(YOUR OBJECTIVE): Below this line is a set of entries; quote exactly the lines from the line that contains "Tap the 'Wenn %temp ist gerade' condition" to the line that contains "You are a computer-use agent. Screen dimensions: 1024x855", both lines included.

INPUT DATA Start Marker

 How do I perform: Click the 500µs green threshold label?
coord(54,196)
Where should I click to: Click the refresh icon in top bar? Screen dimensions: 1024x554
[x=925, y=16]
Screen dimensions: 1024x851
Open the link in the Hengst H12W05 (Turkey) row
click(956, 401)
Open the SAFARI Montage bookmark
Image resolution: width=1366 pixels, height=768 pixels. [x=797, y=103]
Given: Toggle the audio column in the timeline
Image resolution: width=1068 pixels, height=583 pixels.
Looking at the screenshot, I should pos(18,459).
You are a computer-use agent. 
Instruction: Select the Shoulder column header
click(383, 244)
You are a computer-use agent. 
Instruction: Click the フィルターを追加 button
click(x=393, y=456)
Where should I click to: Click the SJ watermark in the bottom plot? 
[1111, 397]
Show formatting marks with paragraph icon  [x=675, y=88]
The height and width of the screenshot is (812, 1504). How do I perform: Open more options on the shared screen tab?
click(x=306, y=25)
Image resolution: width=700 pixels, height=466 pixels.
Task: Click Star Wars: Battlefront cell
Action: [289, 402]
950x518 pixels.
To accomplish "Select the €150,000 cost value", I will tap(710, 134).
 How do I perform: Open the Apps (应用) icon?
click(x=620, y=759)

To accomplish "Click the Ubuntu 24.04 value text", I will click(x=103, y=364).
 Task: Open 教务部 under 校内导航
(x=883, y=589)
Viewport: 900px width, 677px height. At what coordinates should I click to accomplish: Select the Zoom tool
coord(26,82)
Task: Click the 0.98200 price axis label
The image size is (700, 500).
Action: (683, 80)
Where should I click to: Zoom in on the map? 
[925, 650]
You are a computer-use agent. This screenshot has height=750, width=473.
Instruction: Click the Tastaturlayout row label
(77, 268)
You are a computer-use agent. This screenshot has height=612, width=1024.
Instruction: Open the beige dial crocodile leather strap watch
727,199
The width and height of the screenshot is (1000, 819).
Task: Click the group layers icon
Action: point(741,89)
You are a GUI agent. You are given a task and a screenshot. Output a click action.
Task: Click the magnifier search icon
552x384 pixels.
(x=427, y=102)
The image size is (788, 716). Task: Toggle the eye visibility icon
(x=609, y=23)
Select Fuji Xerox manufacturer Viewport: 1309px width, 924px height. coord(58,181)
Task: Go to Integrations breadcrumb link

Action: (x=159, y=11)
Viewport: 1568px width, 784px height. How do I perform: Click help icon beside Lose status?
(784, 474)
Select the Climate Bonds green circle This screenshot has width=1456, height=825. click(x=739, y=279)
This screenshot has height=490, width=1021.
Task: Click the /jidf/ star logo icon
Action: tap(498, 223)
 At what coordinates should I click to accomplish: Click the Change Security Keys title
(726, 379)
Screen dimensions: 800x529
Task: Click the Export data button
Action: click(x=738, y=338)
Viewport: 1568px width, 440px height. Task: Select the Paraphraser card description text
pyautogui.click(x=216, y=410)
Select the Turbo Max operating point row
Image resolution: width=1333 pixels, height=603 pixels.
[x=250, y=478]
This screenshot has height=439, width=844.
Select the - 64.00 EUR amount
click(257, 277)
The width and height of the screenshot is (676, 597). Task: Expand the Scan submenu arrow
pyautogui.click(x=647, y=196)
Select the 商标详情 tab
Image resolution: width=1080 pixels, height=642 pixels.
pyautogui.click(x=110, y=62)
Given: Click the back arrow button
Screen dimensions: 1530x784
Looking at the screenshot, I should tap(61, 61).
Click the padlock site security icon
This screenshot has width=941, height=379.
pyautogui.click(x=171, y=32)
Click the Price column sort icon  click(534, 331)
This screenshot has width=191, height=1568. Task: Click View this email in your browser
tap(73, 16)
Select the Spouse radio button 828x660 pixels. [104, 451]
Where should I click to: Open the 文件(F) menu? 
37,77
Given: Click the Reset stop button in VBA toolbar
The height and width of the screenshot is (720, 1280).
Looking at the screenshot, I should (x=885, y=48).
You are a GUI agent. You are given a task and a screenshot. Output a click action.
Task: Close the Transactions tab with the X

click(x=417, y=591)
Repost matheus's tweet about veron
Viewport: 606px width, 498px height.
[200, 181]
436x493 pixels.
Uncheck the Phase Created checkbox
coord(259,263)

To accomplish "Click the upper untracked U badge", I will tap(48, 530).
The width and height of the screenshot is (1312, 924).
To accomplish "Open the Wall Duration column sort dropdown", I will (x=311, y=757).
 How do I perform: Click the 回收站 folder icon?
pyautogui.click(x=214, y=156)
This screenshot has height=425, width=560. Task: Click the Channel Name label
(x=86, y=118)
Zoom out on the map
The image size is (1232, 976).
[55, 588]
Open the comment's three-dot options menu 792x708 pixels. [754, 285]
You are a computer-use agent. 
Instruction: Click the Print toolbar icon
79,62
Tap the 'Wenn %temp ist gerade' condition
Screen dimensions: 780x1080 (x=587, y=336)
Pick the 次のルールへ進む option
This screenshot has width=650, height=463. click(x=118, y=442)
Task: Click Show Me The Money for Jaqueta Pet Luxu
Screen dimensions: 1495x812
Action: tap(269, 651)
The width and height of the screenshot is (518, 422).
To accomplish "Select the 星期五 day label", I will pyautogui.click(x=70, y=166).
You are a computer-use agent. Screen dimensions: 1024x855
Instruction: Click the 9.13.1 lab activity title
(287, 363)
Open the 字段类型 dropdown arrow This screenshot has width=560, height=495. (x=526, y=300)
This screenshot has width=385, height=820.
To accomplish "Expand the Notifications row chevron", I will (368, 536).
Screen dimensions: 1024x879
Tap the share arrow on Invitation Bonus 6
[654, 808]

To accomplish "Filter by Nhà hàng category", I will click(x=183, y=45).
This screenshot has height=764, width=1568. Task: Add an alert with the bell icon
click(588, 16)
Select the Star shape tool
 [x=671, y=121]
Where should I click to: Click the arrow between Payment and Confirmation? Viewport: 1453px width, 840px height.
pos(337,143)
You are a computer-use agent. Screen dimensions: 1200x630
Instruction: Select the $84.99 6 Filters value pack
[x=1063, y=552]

INPUT DATA End Marker

(WORKED SOLUTION):
Tap the 'Wenn %temp ist gerade' condition
Screen dimensions: 780x1080 (x=587, y=336)
Pick the 次のルールへ進む option
This screenshot has width=650, height=463. click(x=118, y=442)
Task: Click Show Me The Money for Jaqueta Pet Luxu
Screen dimensions: 1495x812
Action: tap(269, 651)
The width and height of the screenshot is (518, 422).
To accomplish "Select the 星期五 day label", I will pyautogui.click(x=70, y=166).
You are a computer-use agent. Screen dimensions: 1024x855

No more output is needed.